All-in-all this approach is indeed very powerful and save a lot of performance. For an animated mesh with 2274 triangles and 45 bones we can render (with an i9-10850K CPU and an Nvidia Geforce 1080TI) around 10.000 meshes with 10 DIPs at 150 FPS. When rendering 40.000 meshes, we still got around 40-50 FPS with 40 DIPs. The bottleneck here was the GPU side, UNIGINE profiler showed twice the waiting time for GPU than have CPU load.

Because of this I have tried a second approach:


Vertex baked instanced animation

Instead of baking only the bone information to our texture I directly baked the vertex position into it. Thus degrading our GPU to a simple LUT implementation for our animation data. So here we have

  • a faster approach on the GPU side because of a single texture fetch during vertex shader stage.

on the pro side, but we have the point

  • Textures can be really large because we store for each animation frame, for each vertex, its position. At maximum for a 4K texture we can store only mesh information for 167.772 vertices by using 100 animation frames.

on the con side. Still, the simplification of our GPU shader results in a 30 % performance boost, so 40.000 meshes will be rendered around 60-70 FPS. CPU is still faster here, so GPU is still the bottleneck.


Generating animation textures


To generate such animation textures I have written basic editor. The plugin loads an mesh, applies an animation file to it and stores for each instancing approach the proper animation texture. For now I have chosen an RGBA32F-texture to give maximum precision when storing transform data. In future, this can be made flexible to allow smaller texture data sizes, a more compressed data but less precise information.

The editor will calculate for each animation data the proper information stored and the texture size as well. While on implementation side, the animation texture data is stored in an 2D texture array, the size needs to be equal for each animation file. Therefor you can change the size manually if needed, in future a bulk-procession with aligned information generation can be for sure implemented.


Usage in the project

Both implementations are using the ObjectExtern-class, so working with it is very easy and don't need any additional work. The objects manage the rendering part, LOD calculation animation frame update internally, so each single instance can be treated as an separate animated object. During setup, the user can add for each LOD an mesh to be drawn, their animation file data, the visibility and the mesh texture. In the update phase, the user may apply for each instance transform data or a new animation to be played. The internal system collects all instances in LOD groups and render them together. Because the animation update is done on GPU side, different instances with different animations and different mesh texture will still be rendered in one draw call.

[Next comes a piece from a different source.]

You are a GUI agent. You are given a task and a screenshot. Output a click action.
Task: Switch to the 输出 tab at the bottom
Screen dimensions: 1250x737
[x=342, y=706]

There is one single "design limitation": An added mesh needs to only have one surface for the whole object. Otherwise it increases the number of DIPs even more which I wanted to avoid. This may change in future when internal frame calculations are done asynchronously. UNIGINE also offers an great feature: merge multiple surfaces into one with one single function. So I don't see that as blockig point at the moment.

Future additions

For now, the system is yet powerful, but can be improved in various ways in future. So I might work on the following things to improve the system.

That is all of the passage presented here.